Pour la rédiger, RSF a constitué une commission indépendante, présidée par l'iranienne Shirin Ebadi, prix Nobel de la paix, et son secrétaire général Christophe Deloire.
Elle comprend 24 personnalités éminentes de 17 pays : l'essayiste Francis Fukuyama et l'ex-président du Sénégal Abdou Diouf y côtoieront Marina Walker, directrice adjointe du Consortium international des journalistes d'investigation, ou encore Can Dündar, ex -rédacteur en chef du quotidien turc Cumhuriyet, et plusieurs autres prix Nobel (Amartya Sen, Joseph Stiglitz, Mario Vargas Llosa).

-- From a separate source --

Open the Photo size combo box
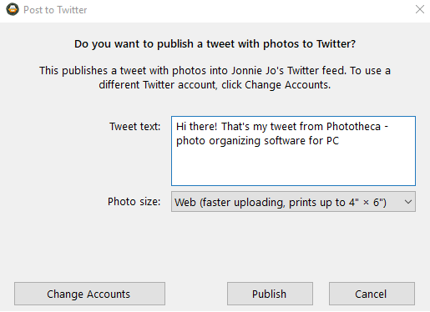click(x=293, y=202)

"L'objectif ultime de l'initiative est d'obtenir un engagement international d'Etats, d'entreprises privées et de représentants de la société civile. RSF entend qu'un processus politique soit lancé à l'initiative de plusieurs dirigeants de pays démocratiques, sur la base de la déclaration qui sera rédigée, pour aboutir à un +Pacte international pour l'information et la démocratie+", affirme l'association.
Alors que la déclaration universelle des droits de l'Homme avait été en gestation pendant deux ans, avant d'être adoptée à Paris par l'assemblée générale des Nations Unies, en 1948, le calendrier de cette initiative est nettement plus serré : la commission, qui se réunira pour la première fois cette semaine, a deux mois pour aboutir à un texte et des consultations ont déjà été lancées afin de nourrir ses travaux.
RSF souhaite en effet que des dirigeants du monde entier puissent s'engager "dès la mi-novembre" sur l'élaboration d'un tel "pacte mondial", a indiqué à l'AFP M. Deloire.
Des membres de la commission seront reçus ce mardi à l'Elysée pour présenter ce projet au président français Emmanuel Macron.
"Nous lançons un mouvement de reconquête pour la liberté d'opinion", résume M. Deloire, face à "une crise systémique" qui affecte le débat public, entre multiplication des attaques à l'encontre des médias et crise de confiance dans les démocraties, et développement d'une "jungle informationnelle avec des problèmes de désinformation".
Il s'agit également de réfléchir à la "structure du débat public" sur les plateformes numériques, dit-il. "Elles ont posé leurs tables et leurs chaises sur la place du village mondial, et c'est elles qui décident désormais qui peut s'asseoir et où", sans les garanties et les systèmes de régulation qui accompagnaient les médias traditionnels.
Autre mission, contrer les discours violemment anti-médias qui se multiplient notamment aux Etats-Unis ou en Europe centrale.
"Les journalistes américains se sentent attaqués par leur propre gouvernement à un niveau jamais vu, en tout cas de mon vivant", a dit à l'AFP la journaliste américaine Ann Marie Lipinski, ex-rédactrice en chef du Chicago Tribune, dirigeante de la Nieman foundation for journalism à l'université de Harvard, et membre de la commission mise en place par RSF.